The growth of a tumor past a certain size demands that it establish an independent blood supply. In addition to providing nourishment, this “neovasculature” serves as a portal for metastases. Anti-angiogenic therapies are predicated on the assumption that the stroma comprising the neovasculature is genetically stable and less prone to developing therapy resistance. We have obtained evidence from several human cancer cell lines that the tumor neovasculature contains a variable fraction of endothelial cells (ECs) derived directly from the tumor cells. This conclusion is based on the observation that multiple genetic tags, stably introduced into the starting tumor population, are expressed in subpopulations of tumor-associated ECs (TAECs). These cells harbor only human chromosomes with the same markers as the tumor cells and can be isolated from tumors derived from single cell clones. These “tumor-derived ECs” (TDECs) are similar to normal ECs and reside within the tumor vasculature. TDECs can also be serially passaged in vivo and home to the tumor neo-vasculature. The incomplete nature of the TDEC phenotype may be a consequence of the genomic instability of the parental tumor cells. We are extending these findings to other established tumor cells and primary human cancers. We are also determining whether TDECs can out-compete their murine counterparts for establishment within the neo-vasculature and whether they are more adept at repopulating the tumor from which they derive than heterologous tumors. We are also determining whether TDECs, like the tumor cells from which they arise, are genetically unstable and alter their genetic profiles during adaptation to serial in vivo passage.
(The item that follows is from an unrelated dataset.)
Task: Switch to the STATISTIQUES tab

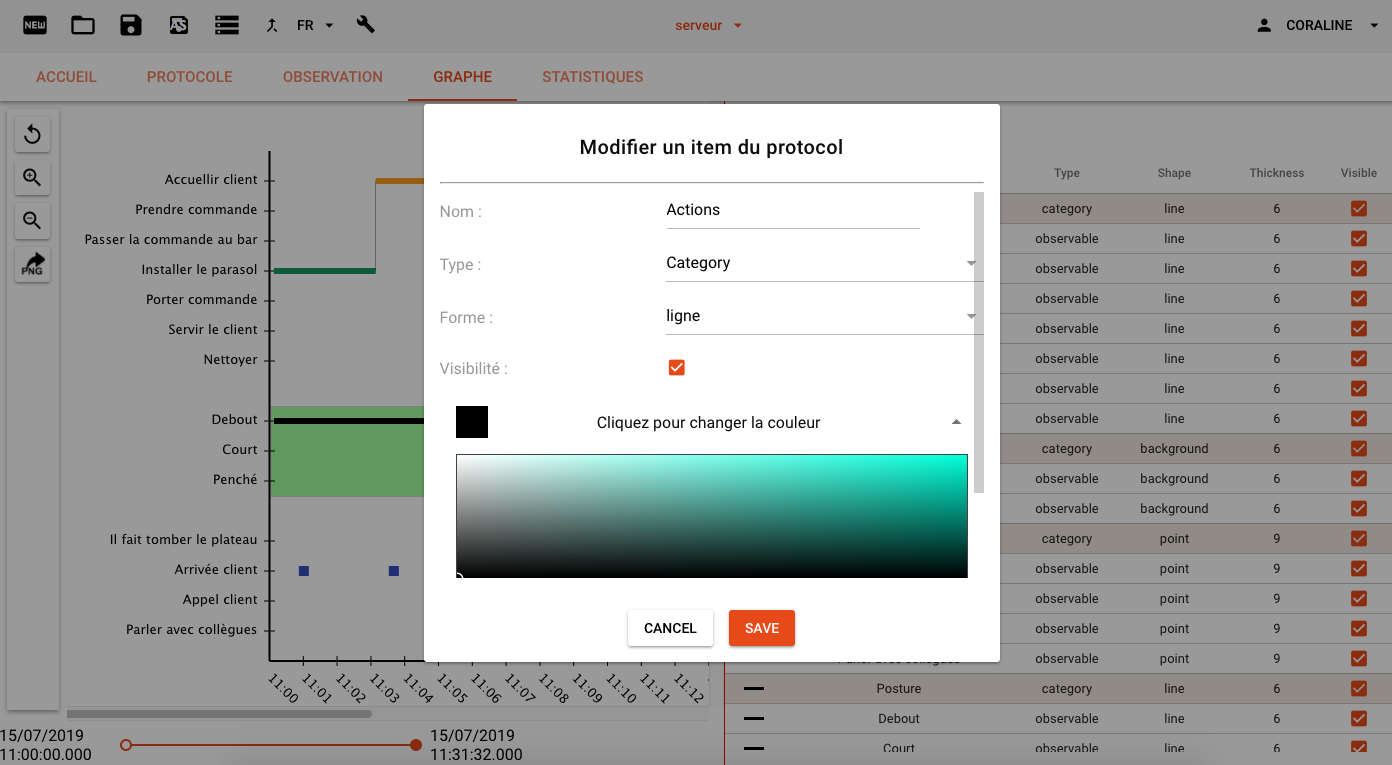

We are also exploring whether TDECs are actually needed for optimal tumor xenograft growth and maintenance. Finally, we are refining an in vitro model for early TDEC development by establishing the time course of this process and by characterizing the factors that promote the tumor cell→TDEC transition. These studies should provide new insights into the genesis of TDECs, how they differ both functionally and molecularly from murine ECs, and whether TDEC genomic instability might explain the limited success of anti-angiogenic therapies.

Techniques graduate student will learn:
Standard in vitro and in vivo manipulation of tumor cells and tumor xenografts; confocal microscopy; Genome-wide SNP analysis and transcriptional profiling to genetic differences among various TDEC populations.